■ **文档片段**:
....

利用lucene的Filter,具体可以查看lucene的api中的org.apache.lucene.search.CachingWrapperFilter,它可以缓存上次的搜索结果,从而实现在结果中的搜索。
01.import java.io.IOException;
02.import org.apache.lucene.analysis.SimpleAnalyzer;
03.import org.apache.lucene.document.Document;
04.import org.apache.lucene.document.Field;
05.import org.apache.lucene.index.IndexWriter;
06.import org.apache.lucene.queryParser.ParseException;
07.import org.apache.lucene.queryParser.QueryParser;
08.import org.apache.lucene.search.CachingWrapperFilter;
09.import org.apache.lucene.search.Filter;
10.import org.apache.lucene.search.Hits;
11.import org.apache.lucene.search.IndexSearcher;
12.import org.apache.lucene.search.Query;
13.import org.apache.lucene.search.QueryFilter;
14.public class IndexTest {
15.
16. public static void main(String[] args) throws IOException, ParseException {
17. index();
18. search("day"); //简单搜索
19. searchInResult("day", "you"); //在结果集中搜索
20. }
21.
22. public static void index() throws IOException {
23. IndexWriter writer = new IndexWriter("d:/tesindex",new SimpleAnalyzer(), true);
24. writer.setMaxMergeDocs(1000);
25. writer.setMergeFactor(100);
26. for (int i = 0; i < 10; i++) {
27. Document doc = new Document();
28. String content = "How do you do?";
29. if (i >= 5) {
30. content = "What's a good day. ";
31. }
32. if (i >= 7) {
33. content = "Nice day. Thanks you!";
34. }
35. doc.add(new Field("content", content, Field.Store.YES,Field.Index.TOKENIZED));
36. writer.addDocument(doc);
37. }
38. }
39.

....

■ **所给资料**:
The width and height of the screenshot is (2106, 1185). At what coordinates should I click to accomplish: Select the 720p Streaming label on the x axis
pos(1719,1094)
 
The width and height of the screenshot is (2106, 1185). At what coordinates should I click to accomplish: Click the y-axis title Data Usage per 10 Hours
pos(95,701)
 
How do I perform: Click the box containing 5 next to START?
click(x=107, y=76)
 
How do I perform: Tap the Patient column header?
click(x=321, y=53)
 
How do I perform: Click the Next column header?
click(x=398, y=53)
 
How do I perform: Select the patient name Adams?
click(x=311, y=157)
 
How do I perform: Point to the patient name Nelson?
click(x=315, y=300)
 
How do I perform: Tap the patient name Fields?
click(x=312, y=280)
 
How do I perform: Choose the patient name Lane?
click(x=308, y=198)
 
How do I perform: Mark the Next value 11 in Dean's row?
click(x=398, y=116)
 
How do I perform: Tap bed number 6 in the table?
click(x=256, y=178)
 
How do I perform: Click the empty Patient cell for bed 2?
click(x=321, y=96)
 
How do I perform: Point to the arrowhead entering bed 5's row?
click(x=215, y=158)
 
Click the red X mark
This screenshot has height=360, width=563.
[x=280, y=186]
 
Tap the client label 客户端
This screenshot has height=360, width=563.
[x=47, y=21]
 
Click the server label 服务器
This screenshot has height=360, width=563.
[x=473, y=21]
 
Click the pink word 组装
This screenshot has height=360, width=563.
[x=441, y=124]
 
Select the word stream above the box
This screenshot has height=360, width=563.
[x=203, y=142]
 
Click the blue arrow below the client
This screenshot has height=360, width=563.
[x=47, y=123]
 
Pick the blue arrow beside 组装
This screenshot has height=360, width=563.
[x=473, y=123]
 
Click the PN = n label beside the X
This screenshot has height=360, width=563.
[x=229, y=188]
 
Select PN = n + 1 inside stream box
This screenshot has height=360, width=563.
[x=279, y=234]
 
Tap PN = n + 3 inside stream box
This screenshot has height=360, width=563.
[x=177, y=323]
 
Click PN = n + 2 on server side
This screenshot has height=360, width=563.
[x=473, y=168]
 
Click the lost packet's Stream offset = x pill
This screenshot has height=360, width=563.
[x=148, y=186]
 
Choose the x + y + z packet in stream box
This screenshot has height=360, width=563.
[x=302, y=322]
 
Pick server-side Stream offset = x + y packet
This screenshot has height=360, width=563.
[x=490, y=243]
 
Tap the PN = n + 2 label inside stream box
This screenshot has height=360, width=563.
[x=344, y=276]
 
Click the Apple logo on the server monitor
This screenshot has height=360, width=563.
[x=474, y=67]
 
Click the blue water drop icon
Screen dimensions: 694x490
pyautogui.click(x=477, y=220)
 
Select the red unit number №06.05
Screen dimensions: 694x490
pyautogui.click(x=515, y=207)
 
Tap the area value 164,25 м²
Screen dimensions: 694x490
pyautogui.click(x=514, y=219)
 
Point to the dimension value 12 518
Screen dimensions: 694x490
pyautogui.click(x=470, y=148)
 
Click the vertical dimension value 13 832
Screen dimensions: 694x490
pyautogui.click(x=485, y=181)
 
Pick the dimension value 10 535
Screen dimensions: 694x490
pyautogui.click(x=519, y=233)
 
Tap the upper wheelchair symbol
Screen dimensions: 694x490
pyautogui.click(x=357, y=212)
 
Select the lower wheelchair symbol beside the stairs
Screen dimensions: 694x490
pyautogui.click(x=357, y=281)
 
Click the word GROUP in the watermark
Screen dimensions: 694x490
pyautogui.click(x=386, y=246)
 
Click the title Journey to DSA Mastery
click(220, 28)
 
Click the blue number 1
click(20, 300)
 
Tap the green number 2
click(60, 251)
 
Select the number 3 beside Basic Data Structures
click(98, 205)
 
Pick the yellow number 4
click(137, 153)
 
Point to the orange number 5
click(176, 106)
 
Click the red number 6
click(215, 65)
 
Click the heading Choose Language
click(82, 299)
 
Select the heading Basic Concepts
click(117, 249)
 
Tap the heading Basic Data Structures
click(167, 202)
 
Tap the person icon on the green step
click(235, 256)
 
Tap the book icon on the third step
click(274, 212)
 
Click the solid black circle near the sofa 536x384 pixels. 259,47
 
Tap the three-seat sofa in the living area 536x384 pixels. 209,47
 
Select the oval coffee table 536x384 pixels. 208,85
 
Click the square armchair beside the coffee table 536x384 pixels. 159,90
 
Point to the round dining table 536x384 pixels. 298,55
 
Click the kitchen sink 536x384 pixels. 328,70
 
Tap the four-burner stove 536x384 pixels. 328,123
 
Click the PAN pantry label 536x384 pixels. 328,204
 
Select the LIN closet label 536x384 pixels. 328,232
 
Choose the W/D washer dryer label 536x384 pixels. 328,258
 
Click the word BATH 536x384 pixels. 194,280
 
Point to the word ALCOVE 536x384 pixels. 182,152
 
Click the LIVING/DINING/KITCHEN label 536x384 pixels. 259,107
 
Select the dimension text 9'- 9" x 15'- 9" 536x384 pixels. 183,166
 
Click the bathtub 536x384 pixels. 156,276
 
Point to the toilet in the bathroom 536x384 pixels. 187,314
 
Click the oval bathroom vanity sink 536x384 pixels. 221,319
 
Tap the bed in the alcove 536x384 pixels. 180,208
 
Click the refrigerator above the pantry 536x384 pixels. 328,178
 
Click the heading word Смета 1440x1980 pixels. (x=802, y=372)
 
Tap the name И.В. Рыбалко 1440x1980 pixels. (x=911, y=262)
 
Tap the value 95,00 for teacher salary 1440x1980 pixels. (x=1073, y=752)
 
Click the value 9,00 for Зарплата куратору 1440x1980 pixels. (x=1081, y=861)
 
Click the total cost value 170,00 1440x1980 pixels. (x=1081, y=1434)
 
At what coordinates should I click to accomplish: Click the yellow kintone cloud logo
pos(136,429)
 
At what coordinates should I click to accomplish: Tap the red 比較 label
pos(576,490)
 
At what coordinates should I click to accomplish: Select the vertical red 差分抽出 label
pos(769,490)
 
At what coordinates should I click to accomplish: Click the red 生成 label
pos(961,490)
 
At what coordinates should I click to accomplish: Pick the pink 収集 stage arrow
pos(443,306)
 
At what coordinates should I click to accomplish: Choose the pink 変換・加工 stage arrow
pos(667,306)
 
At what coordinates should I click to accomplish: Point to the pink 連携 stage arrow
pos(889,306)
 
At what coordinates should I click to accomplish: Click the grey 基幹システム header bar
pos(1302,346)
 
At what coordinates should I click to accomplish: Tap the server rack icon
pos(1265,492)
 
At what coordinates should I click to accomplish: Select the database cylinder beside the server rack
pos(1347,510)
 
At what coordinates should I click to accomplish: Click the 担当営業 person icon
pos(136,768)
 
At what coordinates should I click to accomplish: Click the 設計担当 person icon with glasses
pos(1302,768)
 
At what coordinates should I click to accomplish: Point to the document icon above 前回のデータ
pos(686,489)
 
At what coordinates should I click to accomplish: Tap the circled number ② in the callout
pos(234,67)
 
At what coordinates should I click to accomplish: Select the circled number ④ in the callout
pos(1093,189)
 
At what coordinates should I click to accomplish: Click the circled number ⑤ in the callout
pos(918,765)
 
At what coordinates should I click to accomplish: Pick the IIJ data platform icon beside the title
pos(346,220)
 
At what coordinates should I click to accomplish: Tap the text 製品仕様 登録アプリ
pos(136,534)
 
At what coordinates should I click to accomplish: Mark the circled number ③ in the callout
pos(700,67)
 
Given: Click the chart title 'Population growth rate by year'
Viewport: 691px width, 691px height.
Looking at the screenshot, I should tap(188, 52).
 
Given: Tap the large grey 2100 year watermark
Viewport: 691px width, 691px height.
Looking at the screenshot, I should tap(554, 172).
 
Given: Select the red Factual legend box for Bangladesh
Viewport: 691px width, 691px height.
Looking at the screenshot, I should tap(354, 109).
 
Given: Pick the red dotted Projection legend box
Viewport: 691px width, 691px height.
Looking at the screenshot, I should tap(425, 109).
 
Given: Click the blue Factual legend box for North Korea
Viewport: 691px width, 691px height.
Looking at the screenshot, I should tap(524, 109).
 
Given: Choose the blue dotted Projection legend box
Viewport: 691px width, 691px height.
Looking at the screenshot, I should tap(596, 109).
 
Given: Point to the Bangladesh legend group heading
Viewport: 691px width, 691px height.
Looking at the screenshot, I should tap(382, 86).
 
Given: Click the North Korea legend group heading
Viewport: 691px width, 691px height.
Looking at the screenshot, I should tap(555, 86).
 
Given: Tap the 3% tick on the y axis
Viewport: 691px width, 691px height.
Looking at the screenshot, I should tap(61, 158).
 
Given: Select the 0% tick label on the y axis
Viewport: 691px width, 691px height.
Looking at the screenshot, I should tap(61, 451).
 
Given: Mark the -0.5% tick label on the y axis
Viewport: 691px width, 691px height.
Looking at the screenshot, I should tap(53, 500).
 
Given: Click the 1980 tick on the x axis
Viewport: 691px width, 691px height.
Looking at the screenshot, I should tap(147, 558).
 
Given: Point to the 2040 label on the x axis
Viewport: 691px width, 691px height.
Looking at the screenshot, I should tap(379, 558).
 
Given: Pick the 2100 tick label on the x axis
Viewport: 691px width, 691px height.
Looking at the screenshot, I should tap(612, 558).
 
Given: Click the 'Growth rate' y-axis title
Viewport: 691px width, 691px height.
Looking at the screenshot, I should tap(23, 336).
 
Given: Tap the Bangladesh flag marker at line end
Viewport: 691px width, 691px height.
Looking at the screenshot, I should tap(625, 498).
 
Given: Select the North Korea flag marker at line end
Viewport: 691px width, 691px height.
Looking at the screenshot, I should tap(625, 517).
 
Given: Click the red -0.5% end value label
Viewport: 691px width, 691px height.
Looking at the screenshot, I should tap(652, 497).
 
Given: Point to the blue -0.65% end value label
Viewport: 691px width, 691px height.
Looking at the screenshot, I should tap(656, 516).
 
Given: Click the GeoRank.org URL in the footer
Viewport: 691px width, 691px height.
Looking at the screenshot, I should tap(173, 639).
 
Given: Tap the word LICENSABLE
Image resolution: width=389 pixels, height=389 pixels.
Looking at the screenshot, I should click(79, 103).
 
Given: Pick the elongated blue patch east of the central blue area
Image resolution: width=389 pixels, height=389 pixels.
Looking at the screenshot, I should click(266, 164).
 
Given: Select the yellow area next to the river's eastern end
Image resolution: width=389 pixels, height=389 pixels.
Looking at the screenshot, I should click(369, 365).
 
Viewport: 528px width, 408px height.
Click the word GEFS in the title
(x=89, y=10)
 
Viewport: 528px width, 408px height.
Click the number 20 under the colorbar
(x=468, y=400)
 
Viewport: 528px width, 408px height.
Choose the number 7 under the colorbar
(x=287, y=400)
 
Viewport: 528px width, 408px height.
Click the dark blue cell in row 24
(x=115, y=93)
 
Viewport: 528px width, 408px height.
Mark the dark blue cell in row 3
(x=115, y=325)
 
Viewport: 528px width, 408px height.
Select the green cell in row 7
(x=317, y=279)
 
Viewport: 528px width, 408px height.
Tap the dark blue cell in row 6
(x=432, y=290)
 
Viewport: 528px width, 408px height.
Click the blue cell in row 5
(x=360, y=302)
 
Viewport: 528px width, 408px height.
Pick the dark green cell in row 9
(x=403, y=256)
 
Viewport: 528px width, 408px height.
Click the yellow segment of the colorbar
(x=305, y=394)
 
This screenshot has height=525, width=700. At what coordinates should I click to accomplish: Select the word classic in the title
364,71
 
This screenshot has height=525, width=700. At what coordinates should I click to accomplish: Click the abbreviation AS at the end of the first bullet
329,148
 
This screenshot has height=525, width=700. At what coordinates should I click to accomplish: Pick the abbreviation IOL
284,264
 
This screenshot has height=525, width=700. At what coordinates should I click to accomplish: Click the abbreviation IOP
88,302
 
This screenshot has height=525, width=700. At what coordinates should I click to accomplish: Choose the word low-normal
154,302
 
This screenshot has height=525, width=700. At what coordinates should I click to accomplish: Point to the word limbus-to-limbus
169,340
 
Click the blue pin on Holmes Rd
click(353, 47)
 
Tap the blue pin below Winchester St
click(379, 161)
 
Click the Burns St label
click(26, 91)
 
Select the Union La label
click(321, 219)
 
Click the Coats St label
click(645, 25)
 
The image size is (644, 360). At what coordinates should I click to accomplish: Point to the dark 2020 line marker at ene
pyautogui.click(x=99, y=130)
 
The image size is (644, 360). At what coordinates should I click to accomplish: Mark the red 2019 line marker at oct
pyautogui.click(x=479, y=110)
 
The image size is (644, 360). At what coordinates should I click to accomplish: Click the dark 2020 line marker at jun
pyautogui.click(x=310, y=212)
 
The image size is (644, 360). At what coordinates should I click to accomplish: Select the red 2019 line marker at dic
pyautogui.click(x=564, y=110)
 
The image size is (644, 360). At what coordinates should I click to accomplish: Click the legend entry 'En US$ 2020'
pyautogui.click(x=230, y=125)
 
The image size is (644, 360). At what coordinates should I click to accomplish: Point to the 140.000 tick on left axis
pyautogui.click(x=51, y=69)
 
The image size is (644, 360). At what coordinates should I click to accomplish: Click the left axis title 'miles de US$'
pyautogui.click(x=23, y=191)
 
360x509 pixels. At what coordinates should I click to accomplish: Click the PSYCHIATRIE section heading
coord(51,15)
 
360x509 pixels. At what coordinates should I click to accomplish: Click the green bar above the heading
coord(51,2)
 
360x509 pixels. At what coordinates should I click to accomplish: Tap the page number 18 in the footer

....

■ **任务说明**: 按照文档片段的说法，Lucene 里哪个类能缓存上次的搜索结果？ 这些条目是单独的材料，跟文档片段没有关系。

■ **完整回答**: org.apache.lucene.search.CachingWrapperFilter。